El brahmán se contentó con dirigirse hacia un sillón e instalarse en él cómodamente.

– ¿Sabe que los británicos han puesto a Netaji bajo arresto, Tewp? -me dijo por fin en tono relajado mientras yo me acercaba a él devolviendo el percutor de mi arma a la posición normal.

A mí me importaba bien poco lo que pudiera sucederle a Bose: en ese momento tenía en la cabeza preocupaciones de mayor envergadura.

– ¡No he enviado a Swamy a buscarle, Darpán, para pedirle noticias de su Netaji! ¡Tengo muchas cosas de que informarle! ¡Y muy poco tiempo para hacerlo!

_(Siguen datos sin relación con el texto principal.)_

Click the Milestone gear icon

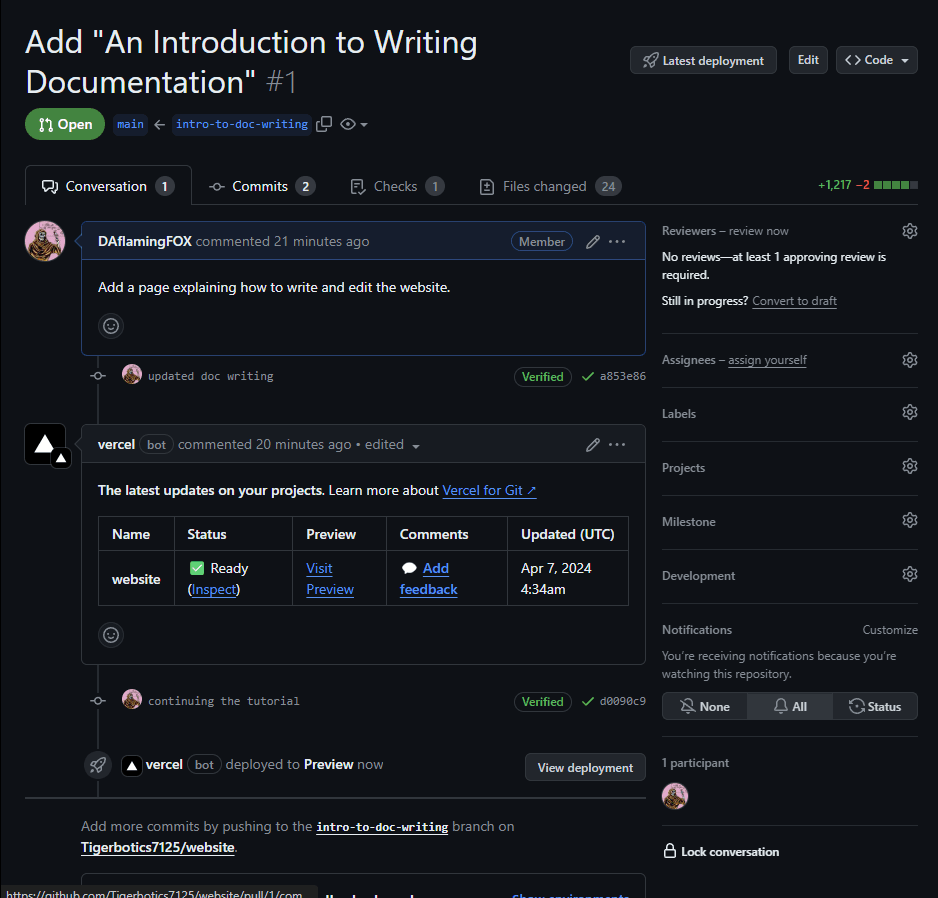(909, 521)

Lo mejor que pude y, sobre todo, lo más rápidamente posible, le esbocé un cuadro de estos últimos días. No omití ningún detalle. Ni la introducción de Khamurjee en el seno de Thomson Mansion, ni la visita al coronel Zacharias Gibbet, ni, desde luego, el encuentro con Donovan Phibes, y ni siquiera el reciente descubrimiento del lugar donde se ocultaba Ostara Keller. Cuando hube acabado mi relato, vi que una extraña sonrisa se dibujaba en el rostro del sacerdote.